▶ _ACTIVITY_
The response should be the complete listing below, unchanged.

▶ _SUPPLIED RECORDS_
----------
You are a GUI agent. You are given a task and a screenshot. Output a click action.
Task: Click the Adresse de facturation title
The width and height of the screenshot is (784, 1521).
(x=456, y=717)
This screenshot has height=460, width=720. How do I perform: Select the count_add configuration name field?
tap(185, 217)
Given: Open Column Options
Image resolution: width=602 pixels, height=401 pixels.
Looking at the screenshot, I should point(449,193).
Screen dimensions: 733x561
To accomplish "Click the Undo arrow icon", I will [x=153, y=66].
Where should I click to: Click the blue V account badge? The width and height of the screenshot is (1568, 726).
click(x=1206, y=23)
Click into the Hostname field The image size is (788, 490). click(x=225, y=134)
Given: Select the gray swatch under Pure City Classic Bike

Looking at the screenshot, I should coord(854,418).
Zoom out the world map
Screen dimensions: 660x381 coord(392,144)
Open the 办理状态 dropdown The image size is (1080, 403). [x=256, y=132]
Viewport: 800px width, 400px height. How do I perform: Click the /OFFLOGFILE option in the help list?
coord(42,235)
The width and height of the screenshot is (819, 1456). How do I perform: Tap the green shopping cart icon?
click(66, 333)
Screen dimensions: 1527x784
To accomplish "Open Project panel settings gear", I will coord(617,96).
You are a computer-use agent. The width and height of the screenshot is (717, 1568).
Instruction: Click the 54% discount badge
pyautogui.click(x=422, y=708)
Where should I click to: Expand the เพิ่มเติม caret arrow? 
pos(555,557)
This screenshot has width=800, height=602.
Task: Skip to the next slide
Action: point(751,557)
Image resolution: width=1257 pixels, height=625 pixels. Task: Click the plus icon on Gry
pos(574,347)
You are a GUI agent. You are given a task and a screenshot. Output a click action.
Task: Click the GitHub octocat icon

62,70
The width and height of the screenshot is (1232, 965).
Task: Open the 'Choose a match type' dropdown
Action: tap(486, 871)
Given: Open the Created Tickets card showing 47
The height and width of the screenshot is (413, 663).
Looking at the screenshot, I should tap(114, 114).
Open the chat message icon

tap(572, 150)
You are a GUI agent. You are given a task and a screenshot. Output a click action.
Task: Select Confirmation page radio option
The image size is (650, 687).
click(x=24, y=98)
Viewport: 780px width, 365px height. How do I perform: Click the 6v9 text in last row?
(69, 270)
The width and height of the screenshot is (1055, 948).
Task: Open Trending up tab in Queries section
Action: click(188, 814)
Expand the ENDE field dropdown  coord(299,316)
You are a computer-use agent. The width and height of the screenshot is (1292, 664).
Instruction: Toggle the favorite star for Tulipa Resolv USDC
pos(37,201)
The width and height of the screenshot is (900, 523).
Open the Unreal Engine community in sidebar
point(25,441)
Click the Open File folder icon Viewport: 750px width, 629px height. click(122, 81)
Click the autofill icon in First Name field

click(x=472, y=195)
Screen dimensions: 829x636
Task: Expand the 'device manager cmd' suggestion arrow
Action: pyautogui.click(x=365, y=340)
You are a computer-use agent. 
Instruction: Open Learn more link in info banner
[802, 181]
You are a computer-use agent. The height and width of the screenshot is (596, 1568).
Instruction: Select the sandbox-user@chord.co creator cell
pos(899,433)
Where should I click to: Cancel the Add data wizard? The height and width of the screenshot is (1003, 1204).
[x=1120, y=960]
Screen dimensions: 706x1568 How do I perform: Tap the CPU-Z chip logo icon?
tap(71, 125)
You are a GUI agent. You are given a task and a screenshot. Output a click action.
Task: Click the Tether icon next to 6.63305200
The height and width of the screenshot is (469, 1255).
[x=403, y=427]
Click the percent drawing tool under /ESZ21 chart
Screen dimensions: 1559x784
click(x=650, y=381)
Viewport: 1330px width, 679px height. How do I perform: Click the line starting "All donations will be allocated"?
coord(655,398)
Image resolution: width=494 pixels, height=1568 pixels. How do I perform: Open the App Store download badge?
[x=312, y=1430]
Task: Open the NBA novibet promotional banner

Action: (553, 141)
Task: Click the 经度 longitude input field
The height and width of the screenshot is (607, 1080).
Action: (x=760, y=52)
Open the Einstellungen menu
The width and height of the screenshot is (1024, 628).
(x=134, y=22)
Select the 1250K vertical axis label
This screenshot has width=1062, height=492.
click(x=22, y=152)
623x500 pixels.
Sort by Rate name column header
----------
▶ _ANSWER SPACE_
You are a GUI agent. You are given a task and a screenshot. Output a click action.
Task: Click the Adresse de facturation title
The width and height of the screenshot is (784, 1521).
(x=456, y=717)
This screenshot has height=460, width=720. How do I perform: Select the count_add configuration name field?
tap(185, 217)
Given: Open Column Options
Image resolution: width=602 pixels, height=401 pixels.
Looking at the screenshot, I should point(449,193).
Screen dimensions: 733x561
To accomplish "Click the Undo arrow icon", I will [x=153, y=66].
Where should I click to: Click the blue V account badge? The width and height of the screenshot is (1568, 726).
click(x=1206, y=23)
Click into the Hostname field The image size is (788, 490). click(x=225, y=134)
Given: Select the gray swatch under Pure City Classic Bike

Looking at the screenshot, I should coord(854,418).
Zoom out the world map
Screen dimensions: 660x381 coord(392,144)
Open the 办理状态 dropdown The image size is (1080, 403). [x=256, y=132]
Viewport: 800px width, 400px height. How do I perform: Click the /OFFLOGFILE option in the help list?
coord(42,235)
The width and height of the screenshot is (819, 1456). How do I perform: Tap the green shopping cart icon?
click(66, 333)
Screen dimensions: 1527x784
To accomplish "Open Project panel settings gear", I will coord(617,96).
You are a computer-use agent. The width and height of the screenshot is (717, 1568).
Instruction: Click the 54% discount badge
pyautogui.click(x=422, y=708)
Where should I click to: Expand the เพิ่มเติม caret arrow? 
pos(555,557)
This screenshot has width=800, height=602.
Task: Skip to the next slide
Action: point(751,557)
Image resolution: width=1257 pixels, height=625 pixels. Task: Click the plus icon on Gry
pos(574,347)
You are a GUI agent. You are given a task and a screenshot. Output a click action.
Task: Click the GitHub octocat icon

62,70
The width and height of the screenshot is (1232, 965).
Task: Open the 'Choose a match type' dropdown
Action: tap(486, 871)
Given: Open the Created Tickets card showing 47
The height and width of the screenshot is (413, 663).
Looking at the screenshot, I should tap(114, 114).
Open the chat message icon

tap(572, 150)
You are a GUI agent. You are given a task and a screenshot. Output a click action.
Task: Select Confirmation page radio option
The image size is (650, 687).
click(x=24, y=98)
Viewport: 780px width, 365px height. How do I perform: Click the 6v9 text in last row?
(69, 270)
The width and height of the screenshot is (1055, 948).
Task: Open Trending up tab in Queries section
Action: click(188, 814)
Expand the ENDE field dropdown  coord(299,316)
You are a computer-use agent. The width and height of the screenshot is (1292, 664).
Instruction: Toggle the favorite star for Tulipa Resolv USDC
pos(37,201)
The width and height of the screenshot is (900, 523).
Open the Unreal Engine community in sidebar
point(25,441)
Click the Open File folder icon Viewport: 750px width, 629px height. click(122, 81)
Click the autofill icon in First Name field

click(x=472, y=195)
Screen dimensions: 829x636
Task: Expand the 'device manager cmd' suggestion arrow
Action: pyautogui.click(x=365, y=340)
You are a computer-use agent. 
Instruction: Open Learn more link in info banner
[802, 181]
You are a computer-use agent. The height and width of the screenshot is (596, 1568).
Instruction: Select the sandbox-user@chord.co creator cell
pos(899,433)
Where should I click to: Cancel the Add data wizard? The height and width of the screenshot is (1003, 1204).
[x=1120, y=960]
Screen dimensions: 706x1568 How do I perform: Tap the CPU-Z chip logo icon?
tap(71, 125)
You are a GUI agent. You are given a task and a screenshot. Output a click action.
Task: Click the Tether icon next to 6.63305200
The height and width of the screenshot is (469, 1255).
[x=403, y=427]
Click the percent drawing tool under /ESZ21 chart
Screen dimensions: 1559x784
click(x=650, y=381)
Viewport: 1330px width, 679px height. How do I perform: Click the line starting "All donations will be allocated"?
coord(655,398)
Image resolution: width=494 pixels, height=1568 pixels. How do I perform: Open the App Store download badge?
[x=312, y=1430]
Task: Open the NBA novibet promotional banner

Action: (553, 141)
Task: Click the 经度 longitude input field
The height and width of the screenshot is (607, 1080).
Action: (x=760, y=52)
Open the Einstellungen menu
The width and height of the screenshot is (1024, 628).
(x=134, y=22)
Select the 1250K vertical axis label
This screenshot has width=1062, height=492.
click(x=22, y=152)
623x500 pixels.
Sort by Rate name column header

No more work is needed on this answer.